• _Kaynak Metin_:
#####

Elektrik faturaları neden düşmüyor? Kapasite ödemeleri ve gizli bedeller
HAZIR BEKLEMENİN BEDELİ
Devlet, bu santraller kapanmasın, lazım olursa devreye girsin diye kapasite ödemesi yapıyor. Kulağa mantıklı gibi gelebilir. Ama mesele şu: Bu sistem ne şeffaf, ne verimli, ne de adil. Ve tüm yük doğrudan vatandaşın sırtına biniyor.
Mayıs ayında en yüksek ödemeyi alan firma 170 milyon TL aldı. Üretim mi yaptı? Hayır. Sadece "gerekirse üretirim" dediği için bu para verildi. Düşünün; siz dükkan açmadan para alıyorsunuz. Müşteri gelirse satış yaparsınız ama hiç müşteri gelmese bile devlet size maaş ödüyor. Sistem tam olarak böyle işliyor.
FATURALAR NEDEN DÜŞMÜYOR?

#####

• _Verilen Satırlar_:
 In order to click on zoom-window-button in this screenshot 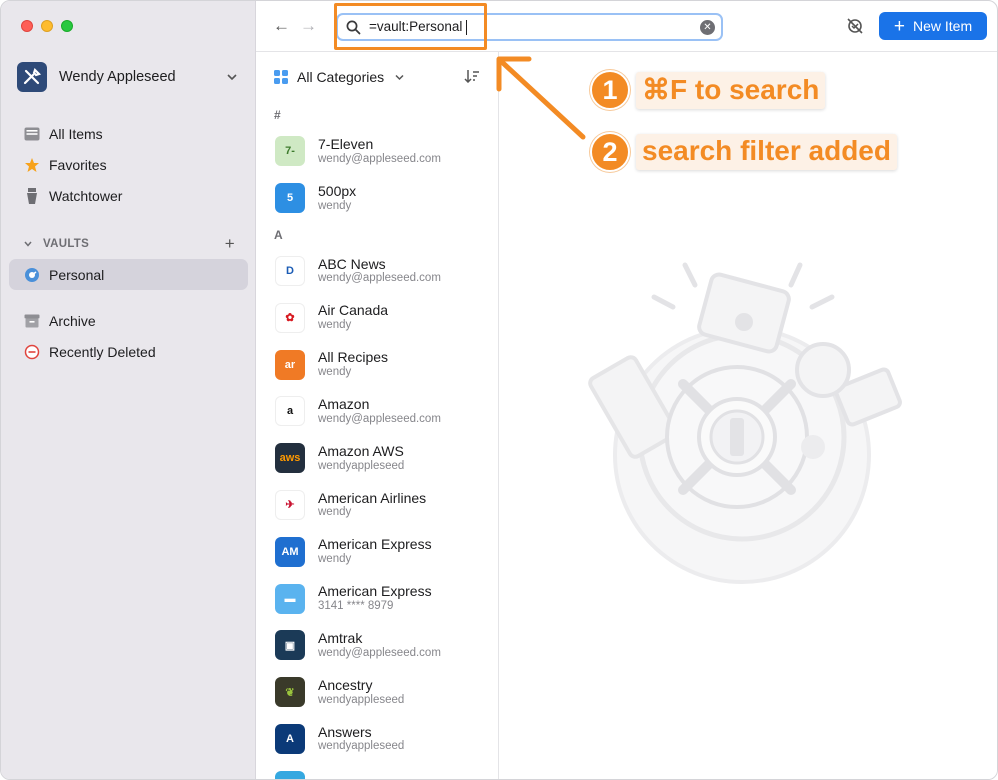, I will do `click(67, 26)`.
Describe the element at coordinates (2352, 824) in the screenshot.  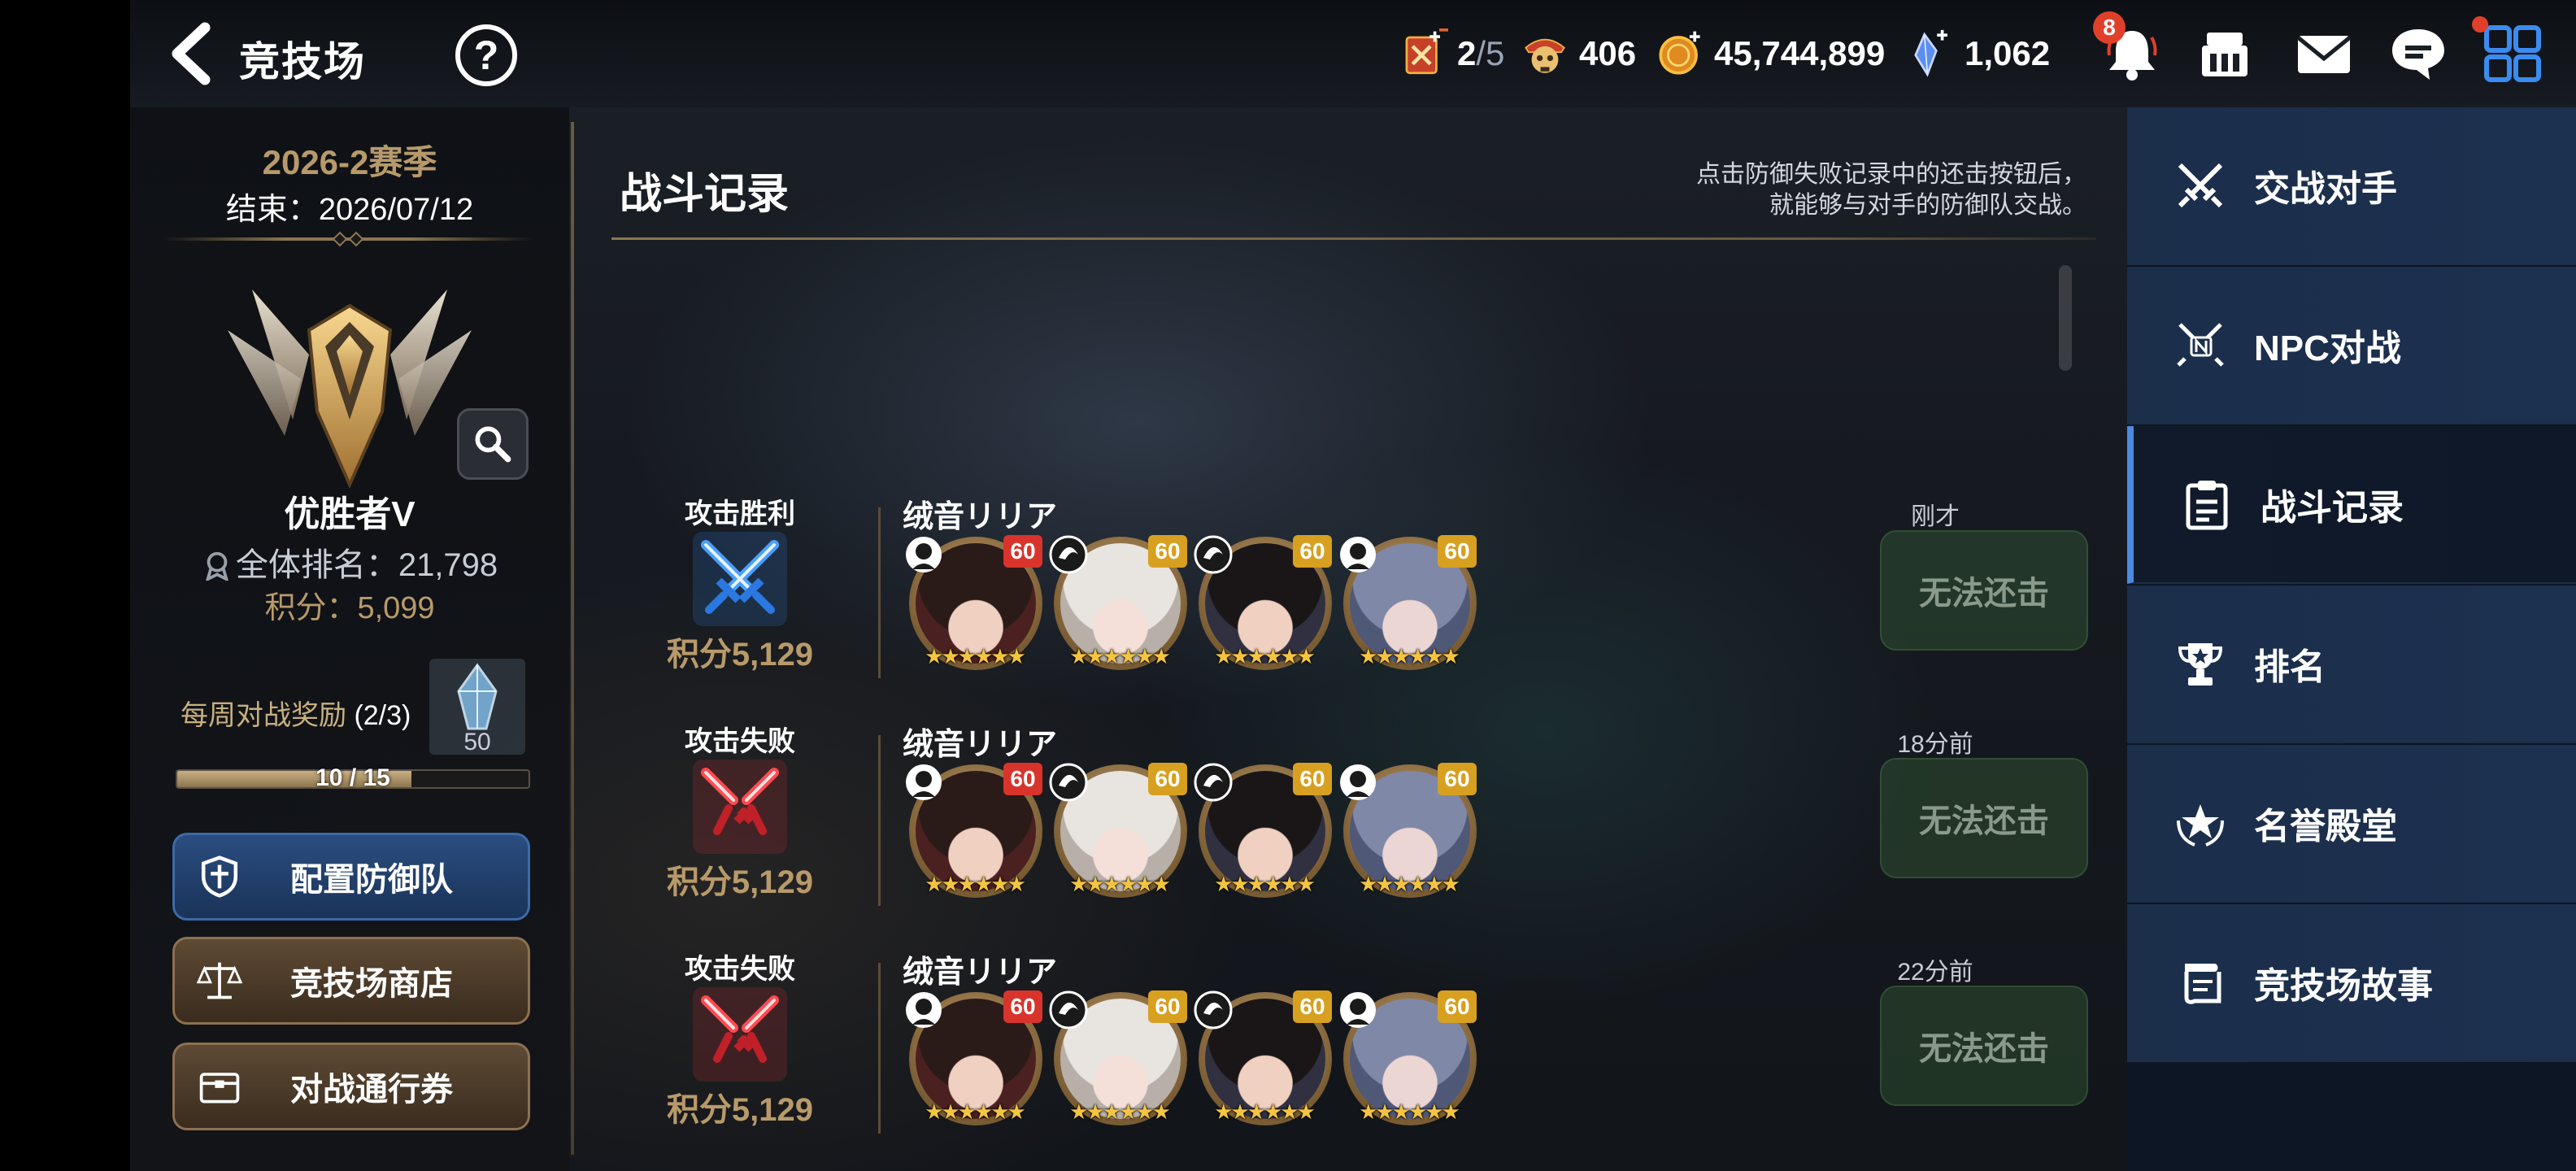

#####

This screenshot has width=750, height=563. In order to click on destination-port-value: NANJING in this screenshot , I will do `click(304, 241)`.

#####

Elektrik faturalarıyla ilgili metinde "Mayıs ayında en" ifadesinden "olarak böyle işliyor." ifadesine kadar olan kısmı lütfen hiçbir değişiklik yapmadan kopyalayın.

• _Çözülmüş Problem_:
Mayıs ayında en yüksek ödemeyi alan firma 170 milyon TL aldı. Üretim mi yaptı? Hayır. Sadece "gerekirse üretirim" dediği için bu para verildi. Düşünün; siz dükkan açmadan para alıyorsunuz. Müşteri gelirse satış yaparsınız ama hiç müşteri gelmese bile devlet size maaş ödüyor. Sistem tam olarak böyle işliyor.